:: SELECTION ::
Better Budgeting: Better Budgeting, also known as advanced budgeting, intends to increase the efficiency of the traditional budgeting approach, mainly by streamlining budgetary processes through market orientation and optimization. Therewith better budgeting aims for a more flexible and less resource-consuming design of budgeting. The designing elements of a better budgeting approach are:[15]

  • coordination through budgets: adapt the coordination of traditional budgeting for increasing complexity and dynamics
  • decentralization: increase the flexibility of the budgetary process by a decentralized authority
  • focus and criticality: reduce the level of detailed budgets and thereby increase the speed of forecasting
  • analytical planning from baseline: no longer based on the previous year's effective figures
  • strategy orientation: establish a strong link to strategic planning
  • rolling forecasts: follow the changing market conditions by not restricting the planning to the financial reporting requirements
  • self-control: foster focus on materiality through self-control of the respective budget responsible
  • reduction of dysfunctional effects: avoid dysfunctional effects, such as budget buffers, by not leading people based on budgets
  • stronger support of the planning process with adequate tools: achieve cost effectiveness by using planning applications.

Besides tailored approaches, Damian Markus Slebioda names zero-based budgeting and activity-based budgeting to be two examples of better budgeting approaches.[16]

Kaizen Budgeting: Budgeting approach that explicitly incorporates continuous improvements during the budget period into the resultant budget numbers.[17]

Methodology

Conditional budgeting derives many ideas from multiple budgeting approaches, however, it is unique in the way how it combines budgeting and analysis of the current status, and then releases expenses (while other budgeting approaches compare variances between actual and budget). The budget becomes a process for everyone to agree on income probability and expense priority. It no longer defines a certain level of expenses; rather, it is a process for an organization to agree on what income and earning level to release what amount of expenses and resources.

:: RAW RECORDS ::
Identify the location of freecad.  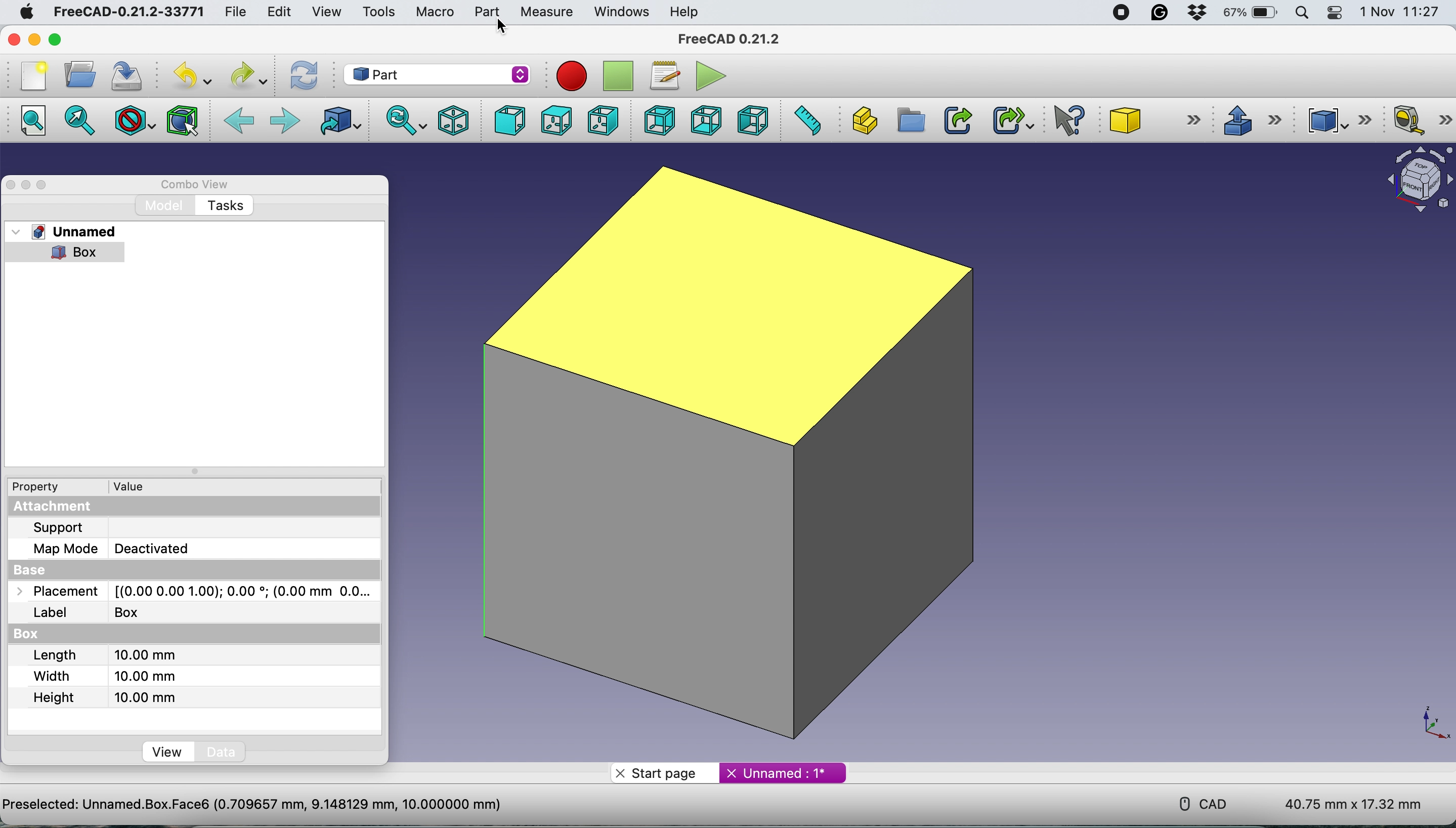
(737, 40).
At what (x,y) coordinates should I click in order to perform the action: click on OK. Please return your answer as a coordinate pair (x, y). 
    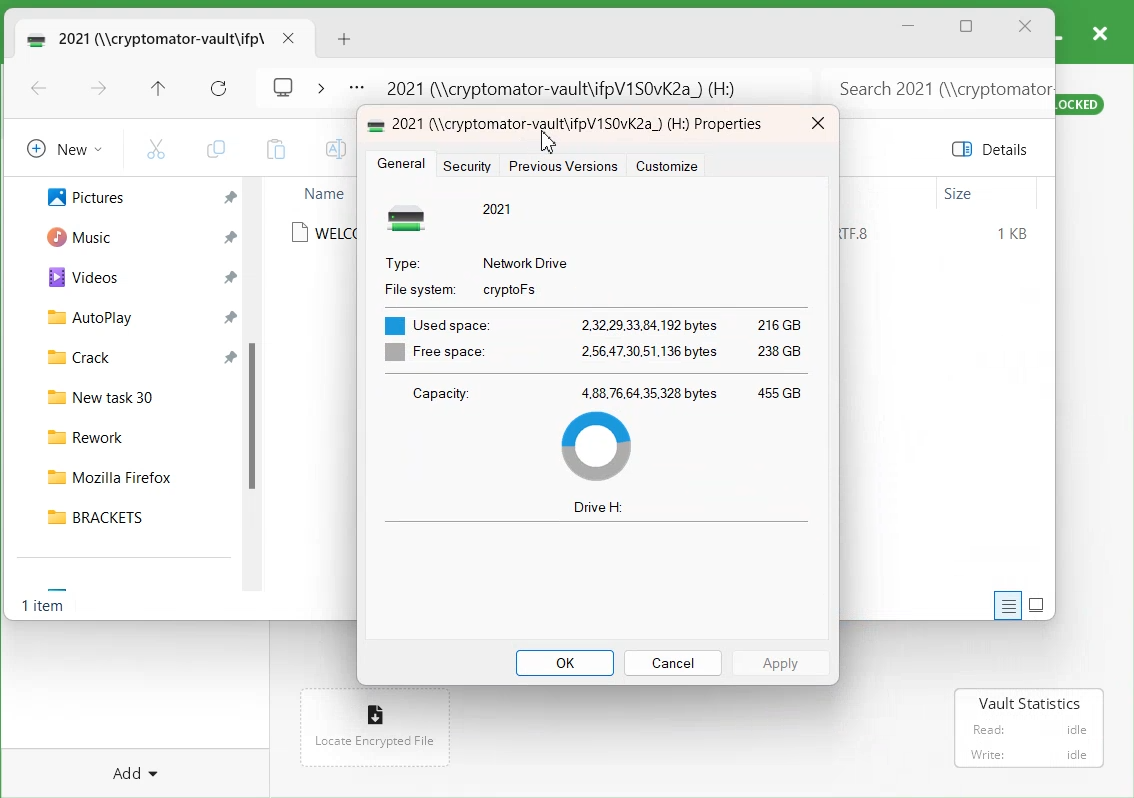
    Looking at the image, I should click on (565, 663).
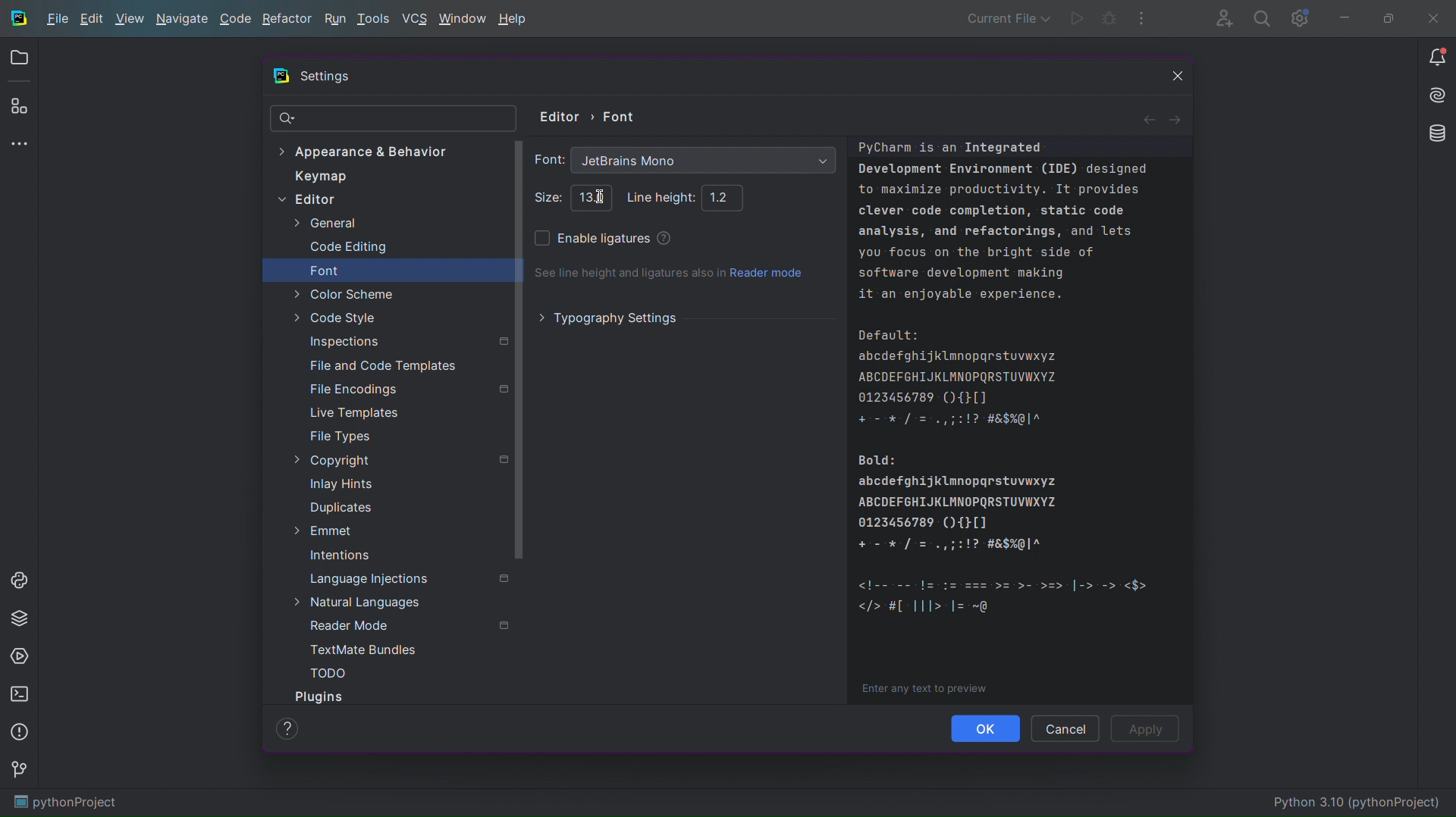  Describe the element at coordinates (348, 247) in the screenshot. I see `Code Editing` at that location.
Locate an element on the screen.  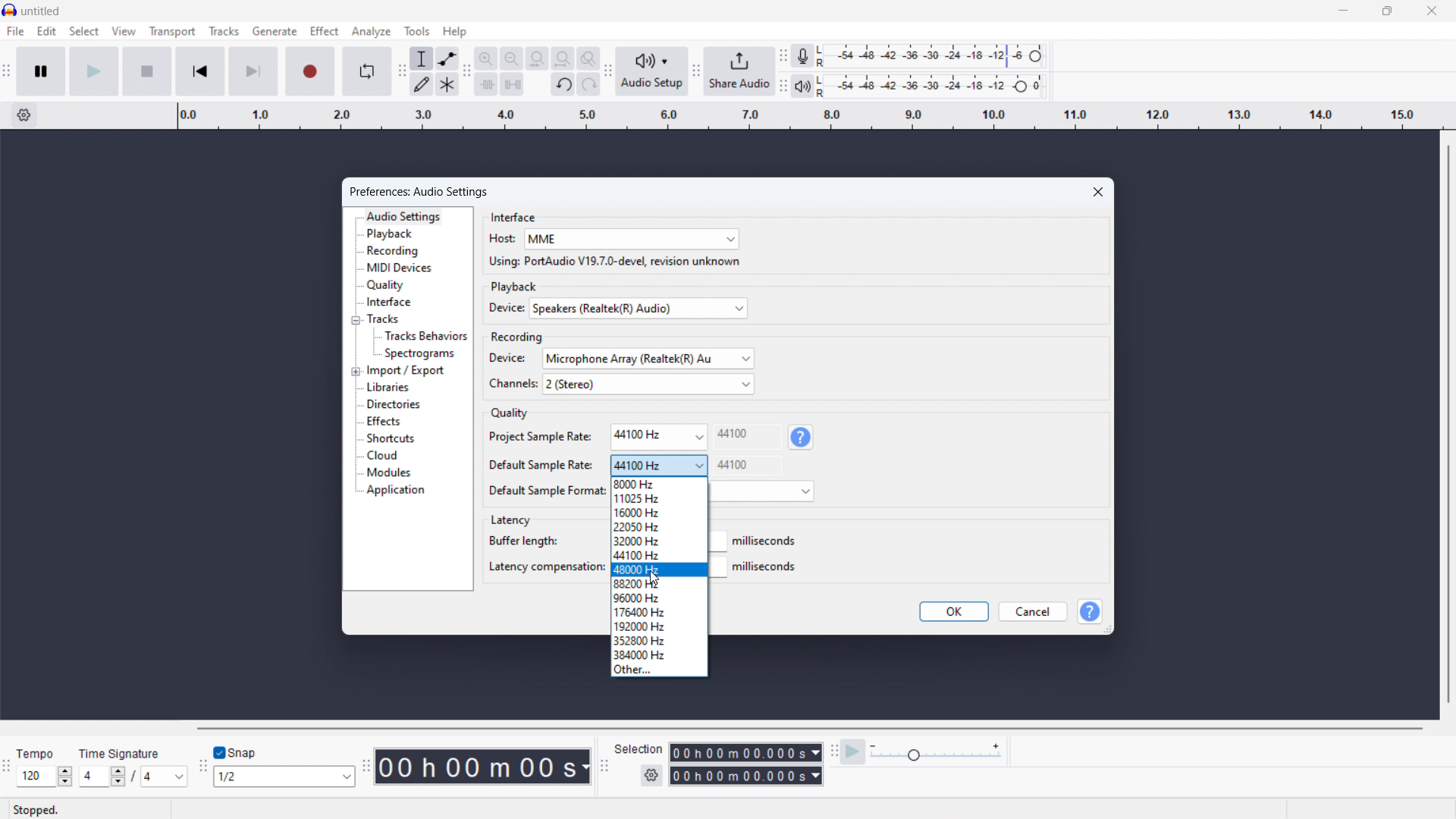
zoom in is located at coordinates (485, 59).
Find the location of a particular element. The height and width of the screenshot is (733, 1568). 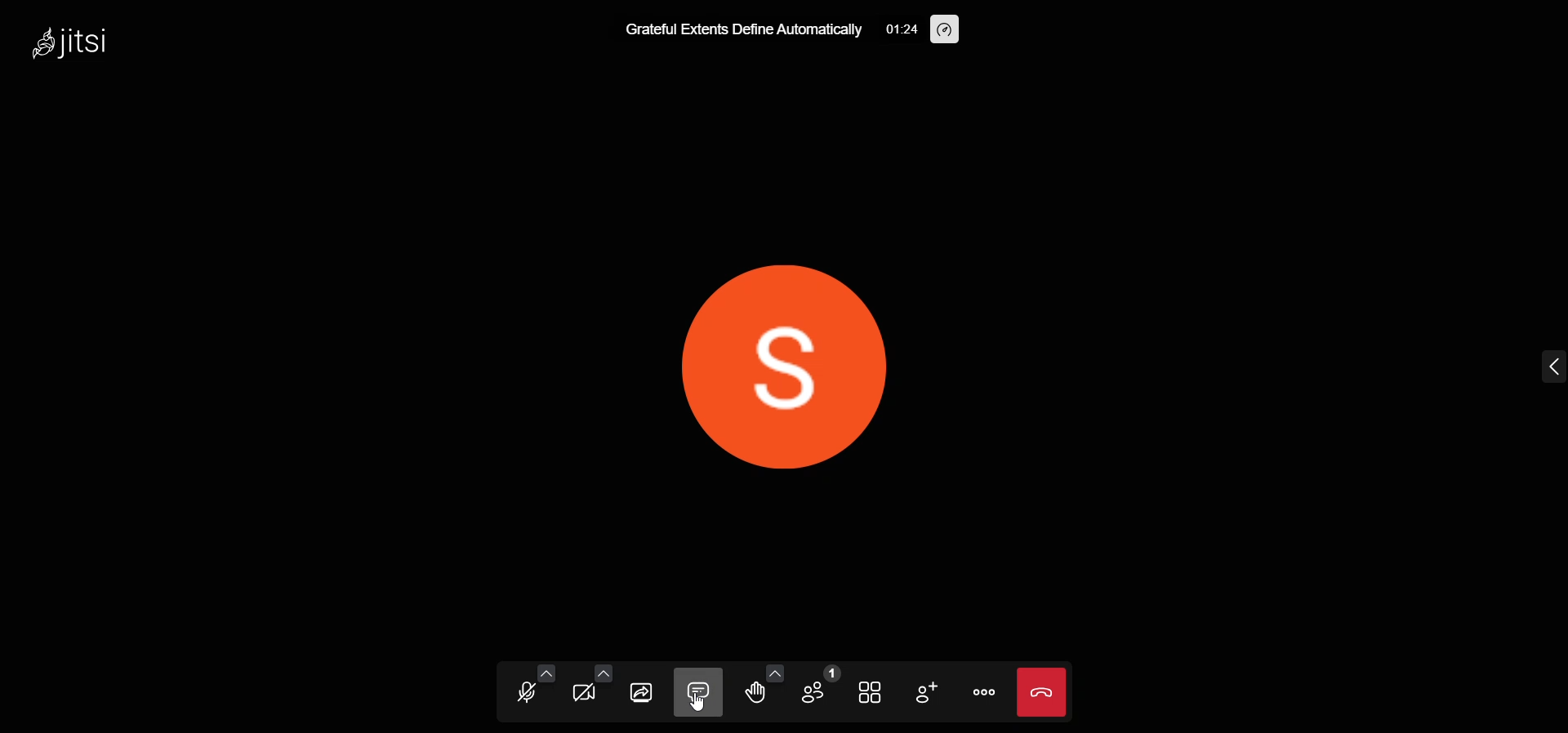

performance setting is located at coordinates (947, 29).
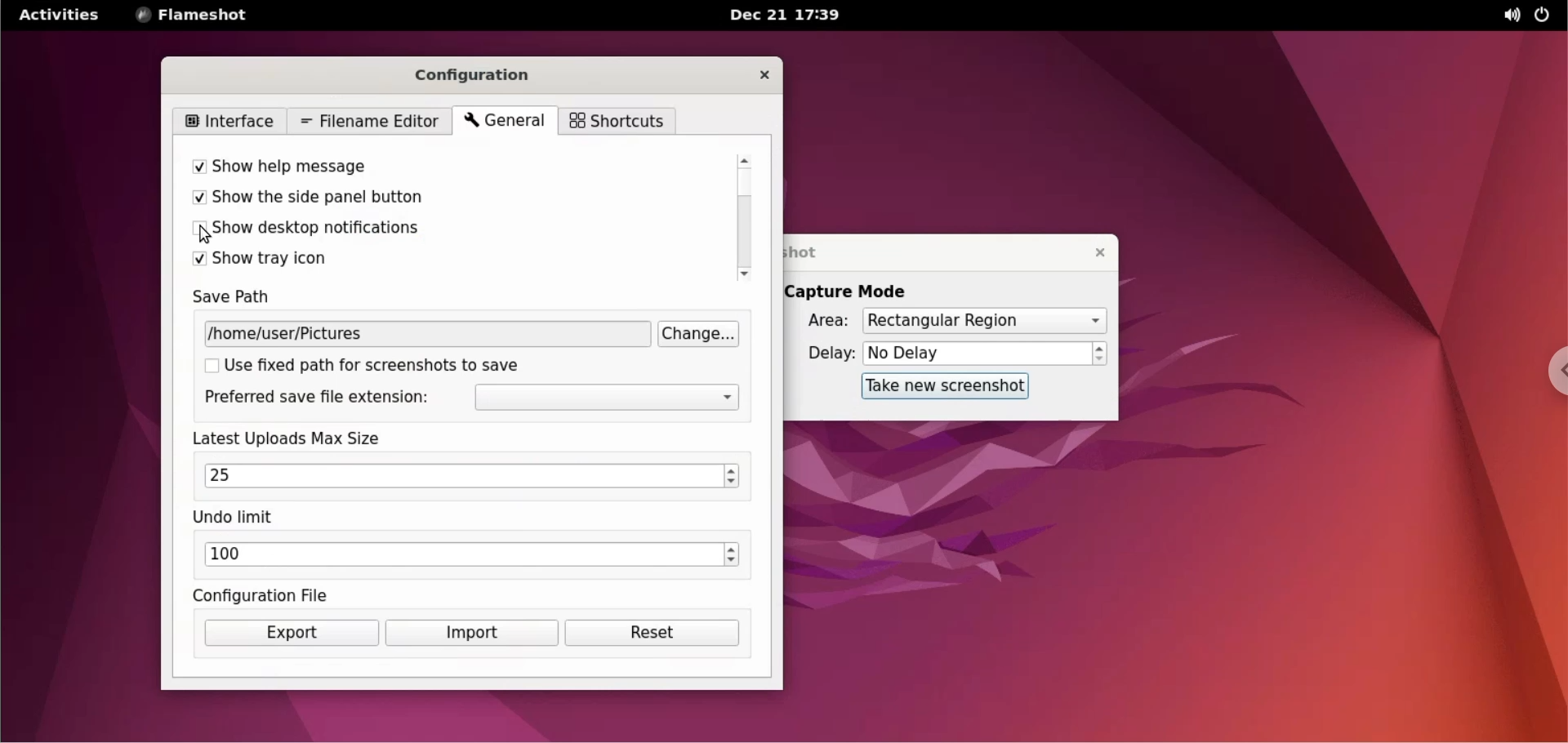  I want to click on delay:, so click(822, 355).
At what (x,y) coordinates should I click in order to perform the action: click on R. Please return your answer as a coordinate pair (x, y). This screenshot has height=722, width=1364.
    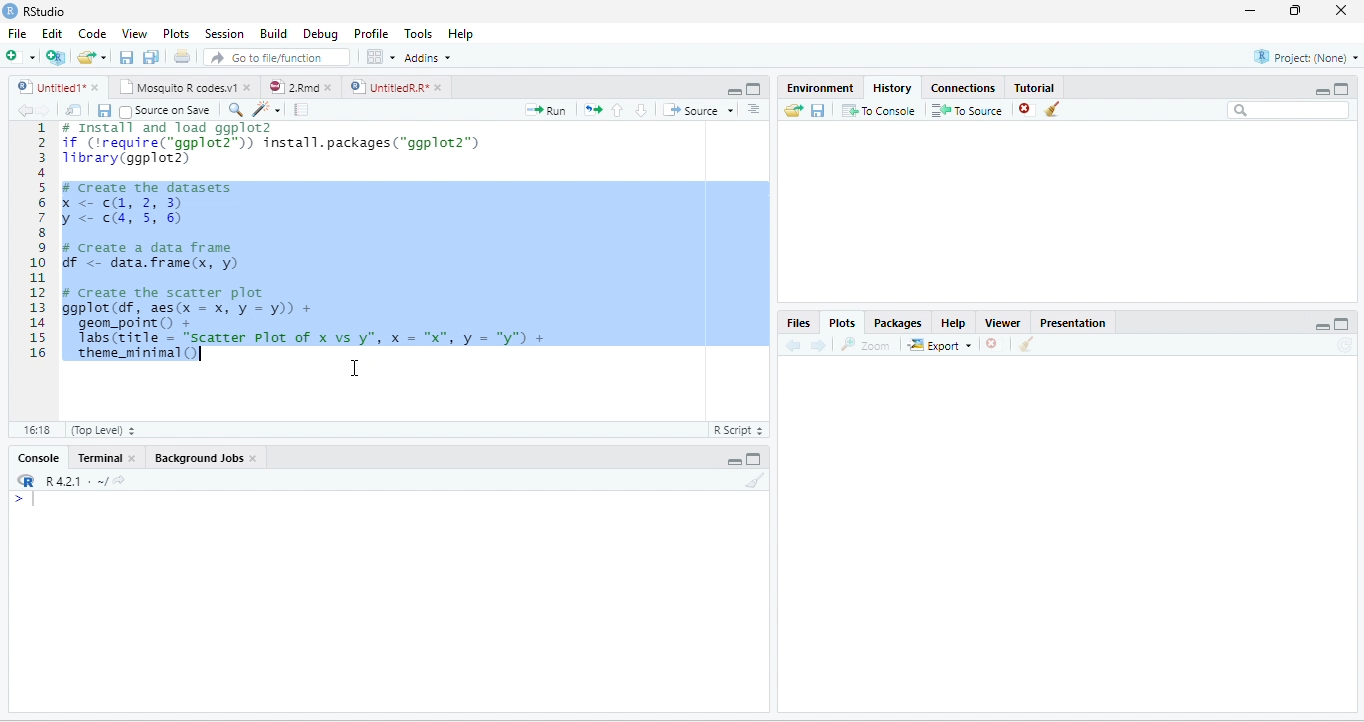
    Looking at the image, I should click on (25, 480).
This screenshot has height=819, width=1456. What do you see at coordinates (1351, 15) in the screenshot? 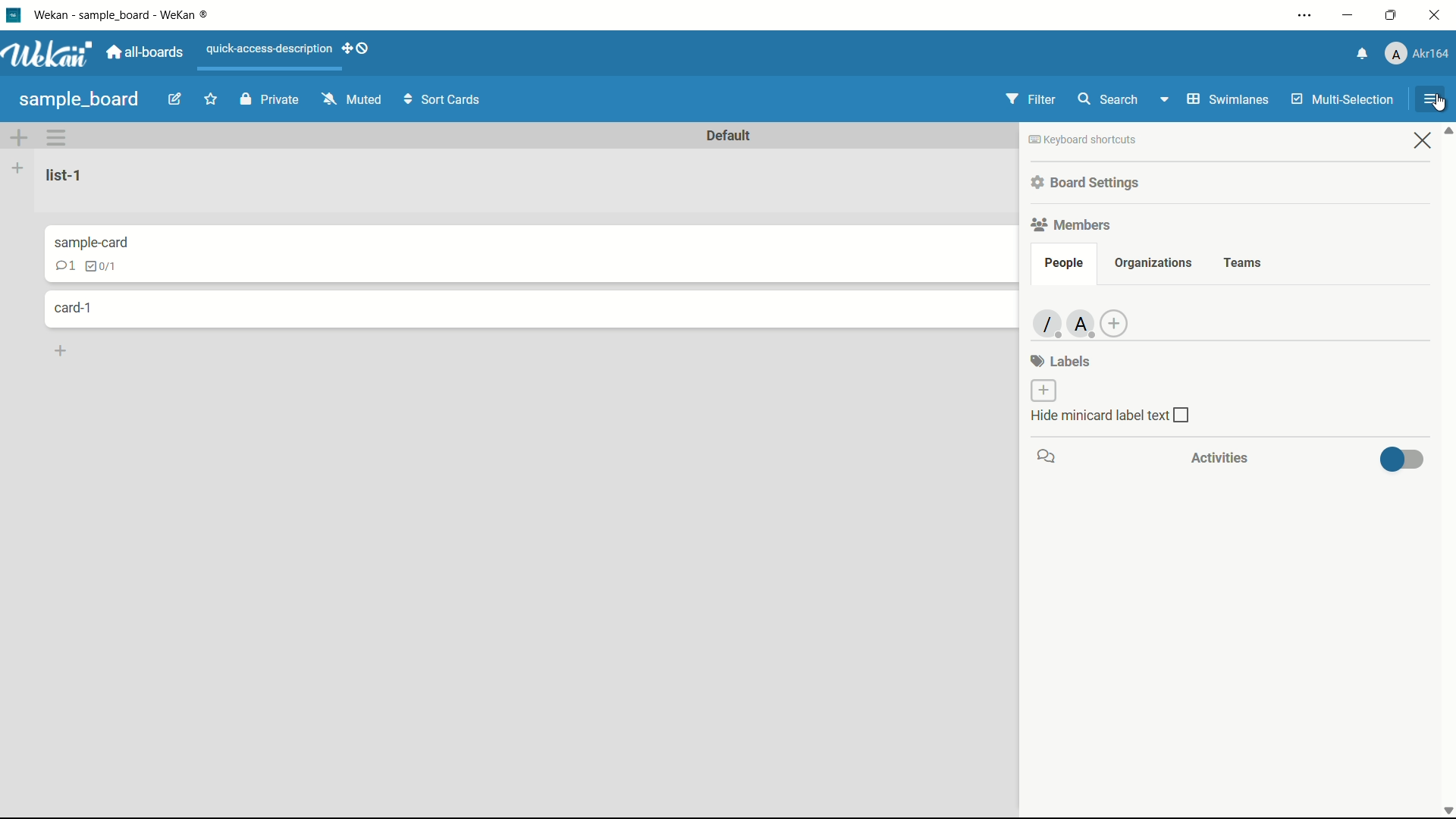
I see `minimize` at bounding box center [1351, 15].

:: WRITTEN TASK A ::
In the text on budgeting approaches, give again the part that opens with the words containing "Conditional budgeting derives" and closes with "expenses and resources.", replacing "expense priority" with "spending priority".
:: WRITTEN TASK B ::
Name every budgeting approach that the text on budgeting approaches refers to by a specific name.
:: WRITTEN TASK C ::
For each statement, decide whether it agrees with the text on budgeting approaches, and support each yes or no with the deciding words quoted from that text.
(i) Better budgeting aims for a budgeting design that consumes more resources.
(ii) Analytical planning from baseline relies on the previous year's effective figures.
(iii) Kaizen Budgeting builds continuous improvements made during the budget period into the budget numbers.

:: OUTPUT A ::
Conditional budgeting derives many ideas from multiple budgeting approaches, however, it is unique in the way how it combines budgeting and analysis of the current status, and then releases expenses (while other budgeting approaches compare variances between actual and budget). The budget becomes a process for everyone to agree on income probability and spending priority. It no longer defines a certain level of expenses; rather, it is a process for an organization to agree on what income and earning level to release what amount of expenses and resources.

:: OUTPUT B ::
- Better Budgeting (also called advanced budgeting)
- traditional budgeting
- zero-based budgeting
- activity-based budgeting
- Kaizen Budgeting
- conditional budgeting

:: OUTPUT C ::
(i) No: "a more flexible and less resource-consuming design of budgeting"
(ii) No: "no longer based on the previous year's effective figures"
(iii) Yes: "explicitly incorporates continuous improvements during the budget period into the resultant budget numbers"